Dependencies: `numpy`, `scipy`, `pandas`, `matplotlib`.

## Quick start

### Individual-level data

```python
import numpy as np
import pysusie as ps

rng = np.random.default_rng(1)
X = rng.standard_normal((400, 200))
beta = np.zeros(200); beta[[10, 50, 120]] = 1.0
y = X @ beta + rng.standard_normal(400)

fit = ps.susie(X, y, L=10)
fit.sets["cs"]                 # credible sets (0-based indices)
fit.pip                        # posterior inclusion probabilities
ps.coef_susie(fit)             # intercept + per-variable effects
ps.susie_plot(fit, "PIP", add_legend=True)
```

### Summary-statistics fine-mapping (genetics)

```python
# z  : p-vector of GWAS z-scores
# R  : p x p LD (correlation) matrix
# n  : sample size
fit = ps.susie_rss(z=z, R=R, n=n, L=10)

# Or from effect estimates and standard errors:
fit = ps.susie_rss(bhat=bhat, shat=shat, R=R, n=n)
```

### Sufficient statistics

```python
ss  = ps.compute_suff_stat(X, y)
fit = ps.susie_suff_stat(ss["XtX"], ss["Xty"], ss["yty"], ss["n"],
                         X_colmeans=ss["X_colmeans"], y_mean=ss["y_mean"])
```

## Public API

* **Fitting** — `susie`, `susie_suff_stat`, `susie_rss`,
  `susie_rss_lambda`.
* **Sufficient statistics / univariate** — `compute_suff_stat`
  (`compute_ss`), `univariate_regression`, `calc_z`.
* **Single-effect core** — `single_effect_regression`,
  `single_effect_regression_ss`, `single_effect_regression_rss`.
* **Inference** — `susie_get_cs`, `susie_get_pip`,
  `susie_get_objective`, `susie_get_posterior_mean`,
  `susie_get_posterior_sd`, `susie_get_lfsr`, `susie_get_niter`,
  `susie_get_prior_variance`, `susie_get_residual_variance`,
  `susie_get_posterior_samples`, `get_cs_correlation`, `n_in_CS`,
  `in_CS`.
* **Prediction / utilities** — `coef_susie`, `predict_susie`,
  `susie_init_coef`, `susie_prune_single_effects`.
* **Diagnostics** — `estimate_s_rss`, `kriging_rss`.
* **Plotting** — `susie_plot`.

## Numerical parity with susieR

`pysusie` is a faithful, line-by-line port of the susieR R source. On
susieR's bundled `N3finemapping` fine-mapping benchmark the Python
results are **numerically identical** to susieR 0.14.2:

| quantity | `susie` | `susie_rss` |
|---|---|---|
| PIP Pearson r | 1.000 (max abs diff ~1e-11) | 1.000 (~1e-9) |
| per-effect `alpha` | max abs diff ~1e-11 | ~1e-9 |
| ELBO | diff ~1e-12 | diff ~1e-12 |
| `sigma2` | diff ~1e-11 | exact |
| credible sets | identical | identical |

See `tests/test_r_parity.py` and `examples/compare_R_vs_Python.ipynb`.

## Tests

```bash
python -m pytest tests/ -q
```

`tests/test_smoke.py` runs without R; `tests/test_r_parity.py` compares
against susieR (skipped automatically when R / susieR is unavailable).

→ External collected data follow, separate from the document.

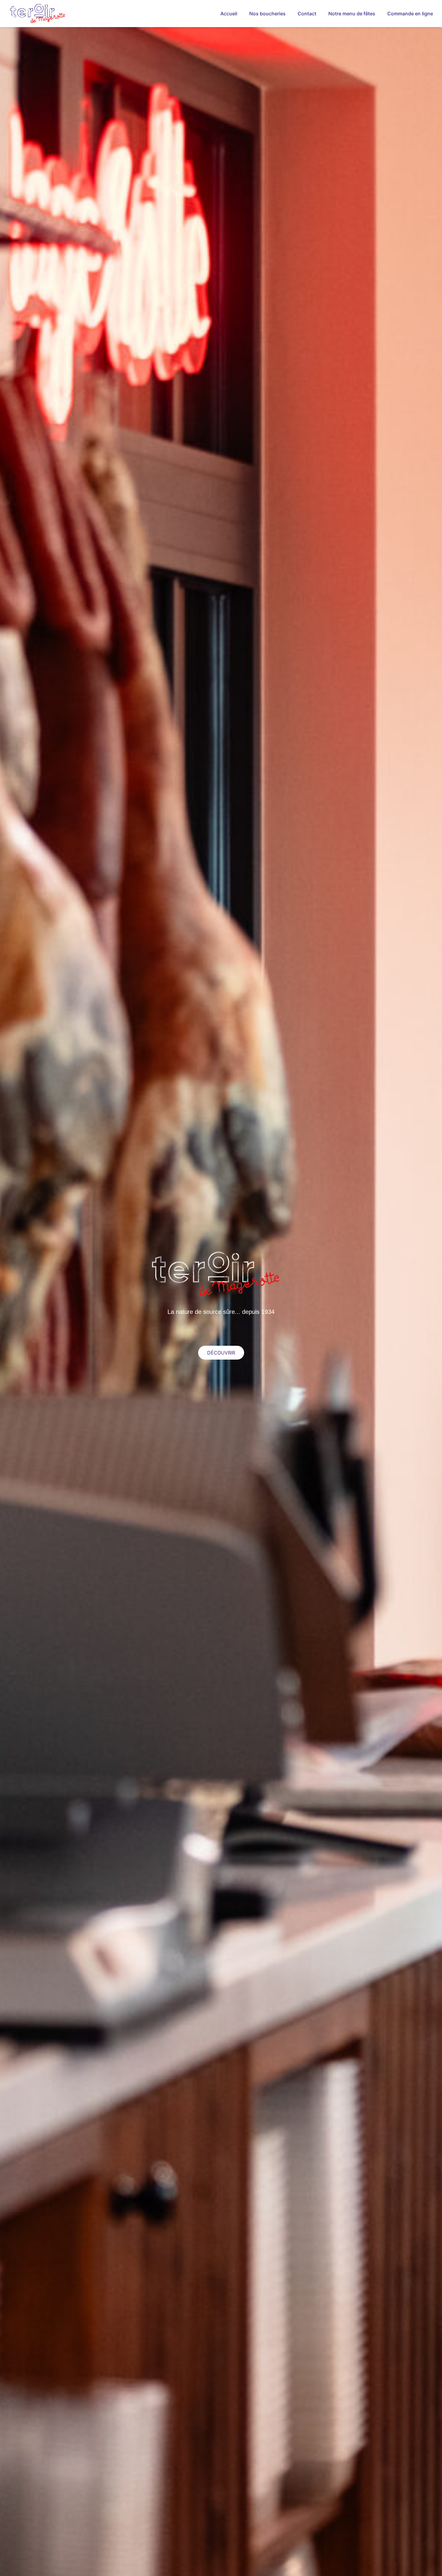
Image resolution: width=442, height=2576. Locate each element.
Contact (307, 14)
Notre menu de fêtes (351, 14)
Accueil (228, 14)
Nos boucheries (267, 14)
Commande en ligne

## Relationship to upstream

This port mirrors susieR's R source faithfully: `susie.R`,
`susie_rss.R`, `susie_ss.R`, `single_effect_regression*.R`, `elbo*.R`,
`estimate_residual_variance.R`, `susie_utils.R`, `cs`/credible-set logic
and `susie_plots.R`. The IBSS algorithm, ELBO, prior-variance estimation
(EM / `optim` / `uniroot`), credible-set purity filtering and the
`susie_get_*` family are all reproduced.